The following are key outcomes of the meeting:
2020 TARGET, STRATEGIC PLAN
Delegates agreed to “take effective and urgent action to halt the loss of biodiversity in order to ensure that by 2020 ecosystems are resilient and continue to provide essential services.”
The new goal was set after the world failed to meet a target for a “significant reduction” of biological diversity by 2010.
A 20-point “strategic plan” to safeguard biodiversity includes the following goals for 2020:
- At least 17 percent of terrestrial and inland water, and 10 percent of coastal and marine areas are conserved
- The extinction of known threatened species has been prevented and their conservation status, particularly of those most in decline, has been improved and sustained
- The rate of loss of all natural habitats, including forests, is at least halved, and where feasible brought close to zero and degradation and fragmentation is significantly reduced
- All fish and invertebrate stocks and aquatic plants are managed and harvested sustainably
- Pollution is brought to levels not detrimental to the functions of ecosystems and biodiversity
- Incentives, including subsidies, harmful to biodiversity are eliminated, phased out or reformed
Delegates agreed to expand a 2008 moratorium on ocean fertilization, in which large areas are sprinkled with iron or other nutrients to artificially spur growth of phytoplankton, which soak up carbon dioxide.
Other geo-engineering projects, such as those that try to control climate change by cutting the amount of sunlight hitting the earth, will also not take place until science can justify such activities and risks for the environment are considered.
Small scale scientific research studies conducted in controlled settings will be excluded.

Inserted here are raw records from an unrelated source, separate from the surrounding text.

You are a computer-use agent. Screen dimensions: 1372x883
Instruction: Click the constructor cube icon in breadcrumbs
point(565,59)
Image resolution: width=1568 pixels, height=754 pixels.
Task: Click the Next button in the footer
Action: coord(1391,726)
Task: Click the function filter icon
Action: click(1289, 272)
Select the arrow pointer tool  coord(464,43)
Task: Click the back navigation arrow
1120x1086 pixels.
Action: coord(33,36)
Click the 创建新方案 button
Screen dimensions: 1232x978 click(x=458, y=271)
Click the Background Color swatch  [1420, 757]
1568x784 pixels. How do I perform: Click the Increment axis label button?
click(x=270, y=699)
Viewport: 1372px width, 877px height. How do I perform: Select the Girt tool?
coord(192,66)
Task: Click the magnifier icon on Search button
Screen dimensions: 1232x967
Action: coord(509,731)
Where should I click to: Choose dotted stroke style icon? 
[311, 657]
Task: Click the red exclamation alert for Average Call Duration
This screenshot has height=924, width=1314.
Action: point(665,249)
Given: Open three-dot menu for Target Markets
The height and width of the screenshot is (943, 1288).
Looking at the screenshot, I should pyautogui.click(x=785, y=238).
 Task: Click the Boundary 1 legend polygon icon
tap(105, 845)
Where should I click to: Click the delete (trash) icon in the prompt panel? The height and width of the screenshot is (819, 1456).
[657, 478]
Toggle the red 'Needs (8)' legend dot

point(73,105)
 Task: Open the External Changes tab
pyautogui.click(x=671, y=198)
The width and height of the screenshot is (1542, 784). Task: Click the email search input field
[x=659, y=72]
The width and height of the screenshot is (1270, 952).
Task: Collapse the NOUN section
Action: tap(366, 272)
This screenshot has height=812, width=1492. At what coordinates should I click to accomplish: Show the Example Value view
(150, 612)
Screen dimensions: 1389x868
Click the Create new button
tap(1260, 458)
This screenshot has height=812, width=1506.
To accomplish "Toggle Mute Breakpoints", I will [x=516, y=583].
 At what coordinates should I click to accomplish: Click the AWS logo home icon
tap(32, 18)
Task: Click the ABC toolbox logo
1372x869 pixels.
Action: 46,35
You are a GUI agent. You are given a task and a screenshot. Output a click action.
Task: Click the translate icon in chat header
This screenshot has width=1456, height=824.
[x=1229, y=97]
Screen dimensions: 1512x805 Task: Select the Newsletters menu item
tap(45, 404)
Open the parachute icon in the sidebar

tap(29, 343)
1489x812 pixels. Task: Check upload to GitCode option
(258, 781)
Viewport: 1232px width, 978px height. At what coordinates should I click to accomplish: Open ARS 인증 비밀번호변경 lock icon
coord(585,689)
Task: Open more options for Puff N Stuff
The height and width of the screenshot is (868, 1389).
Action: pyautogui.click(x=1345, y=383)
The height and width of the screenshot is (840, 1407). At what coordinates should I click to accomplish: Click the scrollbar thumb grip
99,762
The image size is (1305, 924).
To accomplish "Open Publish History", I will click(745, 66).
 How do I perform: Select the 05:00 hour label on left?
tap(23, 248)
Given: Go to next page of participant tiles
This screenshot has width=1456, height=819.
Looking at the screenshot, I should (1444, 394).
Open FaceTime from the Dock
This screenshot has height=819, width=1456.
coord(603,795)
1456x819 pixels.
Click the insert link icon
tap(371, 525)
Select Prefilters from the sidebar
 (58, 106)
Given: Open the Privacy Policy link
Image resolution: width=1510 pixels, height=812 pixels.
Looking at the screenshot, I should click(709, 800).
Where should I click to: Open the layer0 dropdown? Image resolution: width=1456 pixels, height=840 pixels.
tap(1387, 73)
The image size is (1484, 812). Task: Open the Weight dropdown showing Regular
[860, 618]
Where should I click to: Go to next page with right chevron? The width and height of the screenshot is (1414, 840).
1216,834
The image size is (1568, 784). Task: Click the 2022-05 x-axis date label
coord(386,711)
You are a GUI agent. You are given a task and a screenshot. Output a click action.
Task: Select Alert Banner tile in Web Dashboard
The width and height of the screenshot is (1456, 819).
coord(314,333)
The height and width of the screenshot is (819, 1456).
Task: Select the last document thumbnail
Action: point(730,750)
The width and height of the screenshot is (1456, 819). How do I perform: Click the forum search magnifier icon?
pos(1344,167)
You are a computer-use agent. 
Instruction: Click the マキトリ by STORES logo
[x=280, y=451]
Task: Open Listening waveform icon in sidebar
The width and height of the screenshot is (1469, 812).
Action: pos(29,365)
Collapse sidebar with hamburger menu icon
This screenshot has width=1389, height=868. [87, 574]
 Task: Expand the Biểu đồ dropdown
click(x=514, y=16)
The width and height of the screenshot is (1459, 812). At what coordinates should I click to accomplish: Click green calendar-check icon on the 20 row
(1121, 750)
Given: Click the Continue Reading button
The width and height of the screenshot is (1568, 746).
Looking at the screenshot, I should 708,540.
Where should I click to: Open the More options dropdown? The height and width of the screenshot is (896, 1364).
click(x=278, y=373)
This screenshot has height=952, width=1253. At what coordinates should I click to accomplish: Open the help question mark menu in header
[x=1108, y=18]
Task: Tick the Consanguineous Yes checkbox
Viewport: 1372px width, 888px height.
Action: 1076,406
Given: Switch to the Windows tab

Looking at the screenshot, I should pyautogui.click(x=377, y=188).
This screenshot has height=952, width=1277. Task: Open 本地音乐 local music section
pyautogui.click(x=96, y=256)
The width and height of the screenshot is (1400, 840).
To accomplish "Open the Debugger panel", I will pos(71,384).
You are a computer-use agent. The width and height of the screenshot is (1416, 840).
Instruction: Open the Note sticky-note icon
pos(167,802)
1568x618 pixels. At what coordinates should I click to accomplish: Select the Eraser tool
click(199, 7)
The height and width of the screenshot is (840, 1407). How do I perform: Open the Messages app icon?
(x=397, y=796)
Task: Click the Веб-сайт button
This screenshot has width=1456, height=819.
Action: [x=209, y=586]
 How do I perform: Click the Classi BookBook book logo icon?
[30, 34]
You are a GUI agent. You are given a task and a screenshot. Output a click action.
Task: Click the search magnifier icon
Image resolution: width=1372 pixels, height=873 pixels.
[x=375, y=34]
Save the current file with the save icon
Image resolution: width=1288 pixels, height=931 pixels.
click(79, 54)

A footnote also said the term geo-engineering would exclude the capture and storage underground of carbon emissions from power stations and refineries.
Current funding to safeguard biodiversity is about $3 billion a year but some developing countries had said this should be increased 100-fold.
The final agreement said funding would “increase substantially” by 2020.
During the conference, Japan offered $2 billion over three years from 2010, while France pledged more than 4 billion euros ($5.6 billion) from 2011-2020. But it was unclear if all of the pledged funding was new money.
GENETIC RESOURCES PROTOCOL
Countries also agreed rules for sharing genetic resources, a step that could hand developing nations billions of dollars from drug, agri-resources and cosmetics firms.
The new “Nagoya Protocol” aims to give nations much better control over resources, from trees to fungi and from fish to frogs, that can lead to cures for cancer or new crops more resistant to climate change.
For example, it creates a clearing house to share data, and outlines the rules of compliance and dispute resolution as well as rules to monitor the use of genetic resources, such as the creation of designated check points.